Exercise input START
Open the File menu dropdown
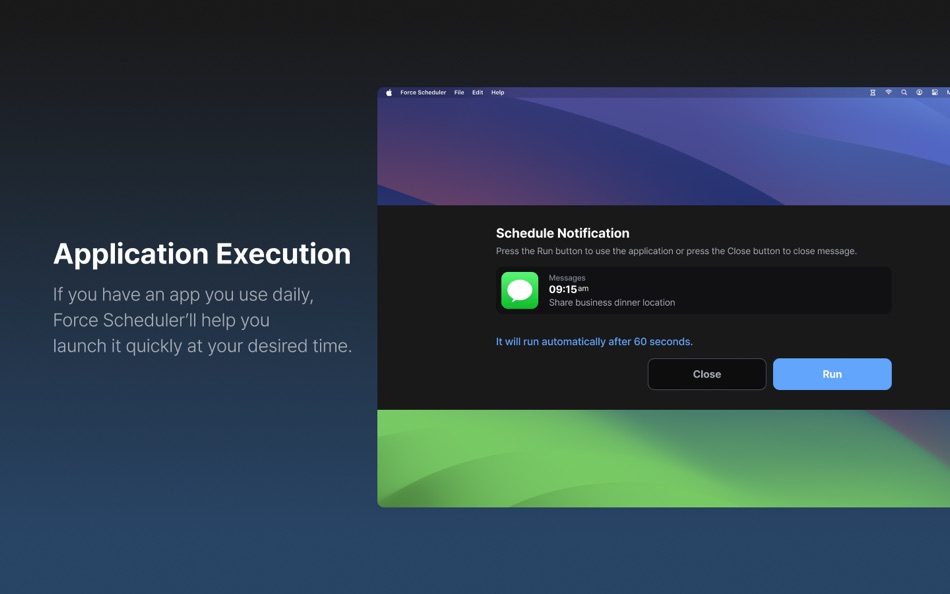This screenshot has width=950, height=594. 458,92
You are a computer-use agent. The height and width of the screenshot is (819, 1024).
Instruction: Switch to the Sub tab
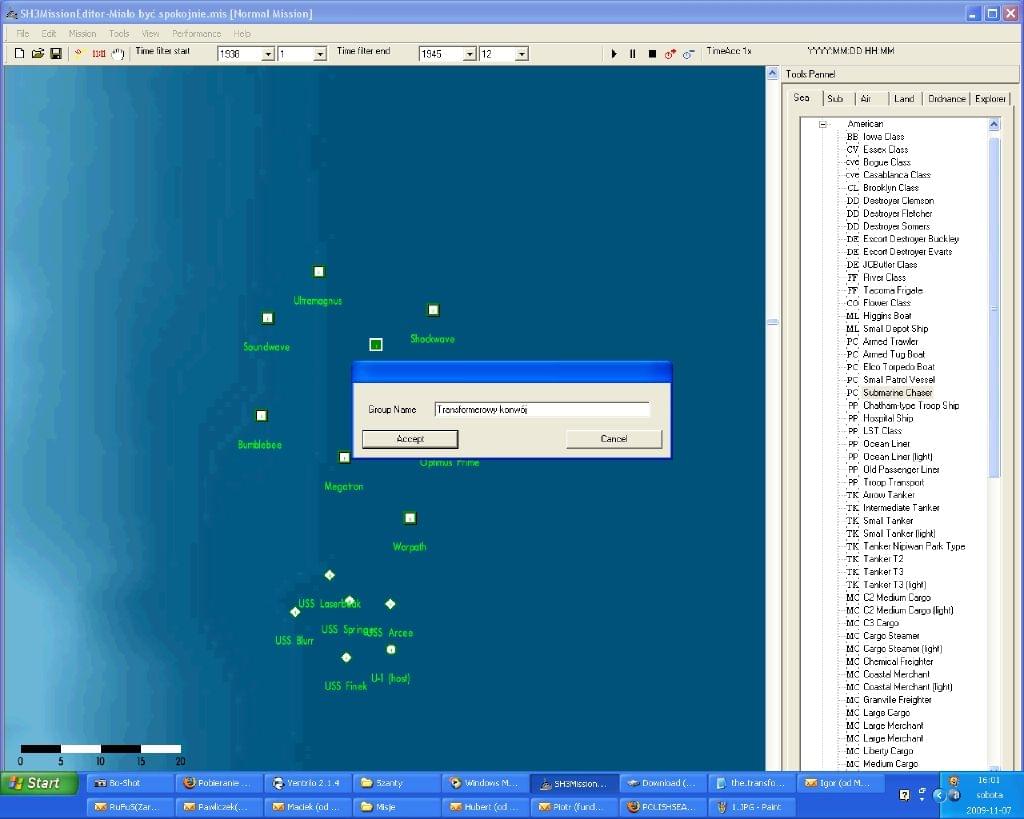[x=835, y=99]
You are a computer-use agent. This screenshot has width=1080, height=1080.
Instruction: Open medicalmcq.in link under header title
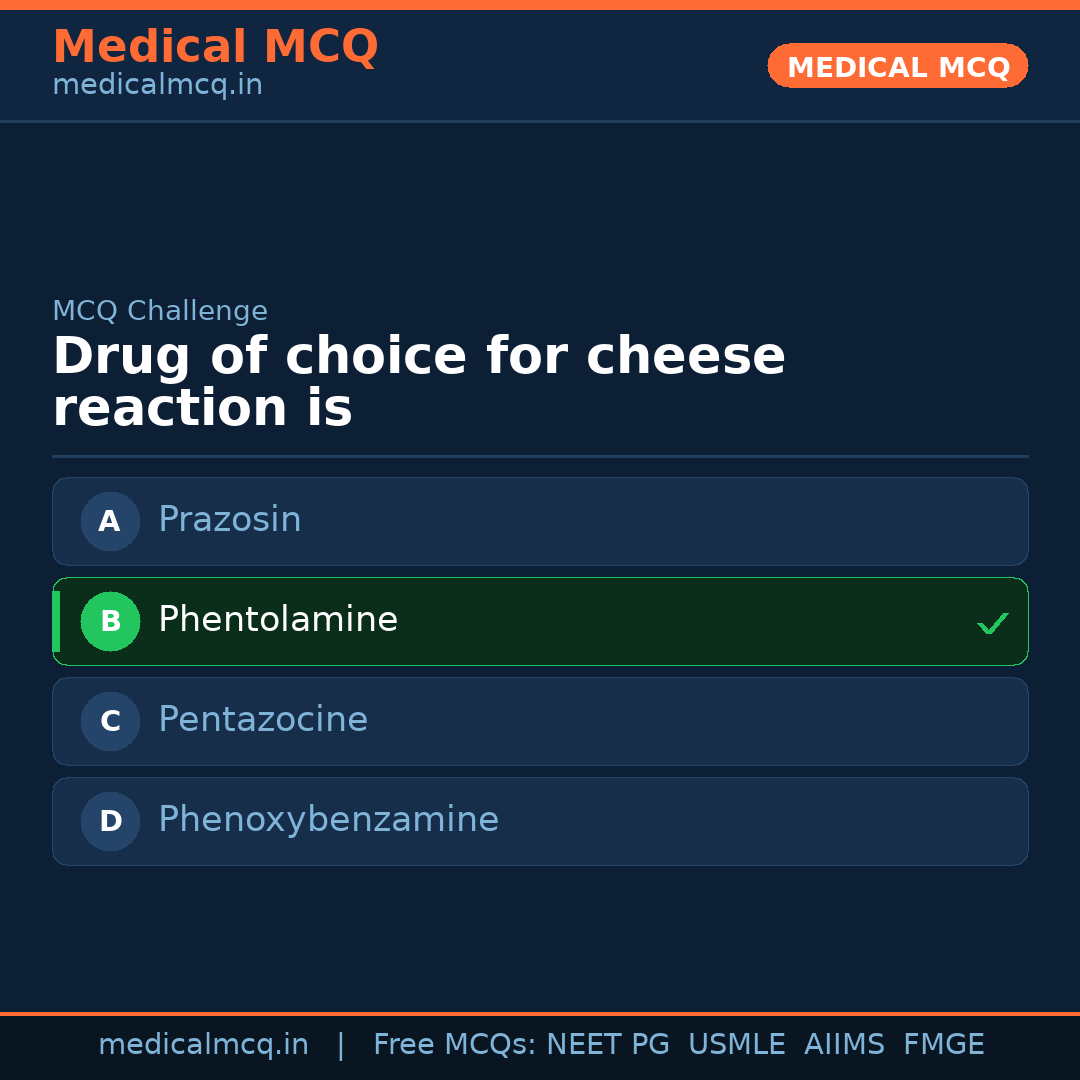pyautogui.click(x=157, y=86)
Exercise input END
= Requirement =
Word for word, set down every line of the records above, and leave the pictures out.

= Answer to this exercise =
Open the File menu dropdown
This screenshot has width=950, height=594. 458,92
You are a computer-use agent. The height and width of the screenshot is (819, 1024).
Instruction: Switch to the Sub tab
[x=835, y=99]
You are a computer-use agent. This screenshot has width=1080, height=1080.
Instruction: Open medicalmcq.in link under header title
pyautogui.click(x=157, y=86)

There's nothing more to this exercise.